Europa hört - das muss leider festgestellt werden - zu wenig auf seine Bürger, die Politik ergeht sich in Kompromissen. Und bei 28 Mitgliedern schauen Kompromisse oft sehr alt aus. Entscheidungen werden verwässert oder überhaupt verschoben. Es ist allein der Europäischen Zentralbank und der wenig klügeren Politik in den USA zu verdanken, dass die Euro-Krise abgeflaut ist.

Dafür steigt der Bürger-Frust beim Thema EU, rechtsextreme und rechtspopulistische Parteien werden stärker. Vor allem in den süd- und osteuropäischen Ländern ist der Zulauf zu teils offen faschistischen Organisationen bestürzend. Die nationalen Regierungen, aber auch die europäischen Institutionen in Brüssel wären gut beraten, das ernst zu nehmen - die politischen Entwicklungen in Ungarn, aber auch in Kroatien sind nicht lustig.

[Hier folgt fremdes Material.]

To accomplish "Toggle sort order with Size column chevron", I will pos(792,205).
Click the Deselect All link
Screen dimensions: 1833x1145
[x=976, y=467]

Eine inhaltliche Form der Gegenwehr wäre, die Bürgerproteste in den Ländern ernst zu nehmen. Denn in Wahrheit verlangen die Menschen von der EU Antworten auf gesellschaftliche Unsicherheiten - schon das bedeutet mehr Europa. Die jetzt vereinbarte Verwässerung der Banken-Union bedeutet, dass die wechselseitige Abhängigkeit von Banken und Sitzstaat vorerst bleibt - das Gegenteil ist erwünscht.

Vor allem aber muss Europa seine soziale Dimension endlich sauber definieren. Dazu gehört etwa, dass die EU-Budgets effizient für die Bekämpfung der Arbeitslosigkeit herangezogen werden. Dazu gehört mittlerweile wohl auch, dass Europa sein Wirtschaftsmodell definiert, das dem Thema Arbeit größere Bedeutung einräumt als der ständigen Neuerfindung von Defizit-Größen für die Budgets.

Das braucht auch starke Persönlichkeiten in der EU-Kommission und im Europäischen Parlament. Da gibt es aber noch Spielraum nach oben, um es höflich zu formulieren.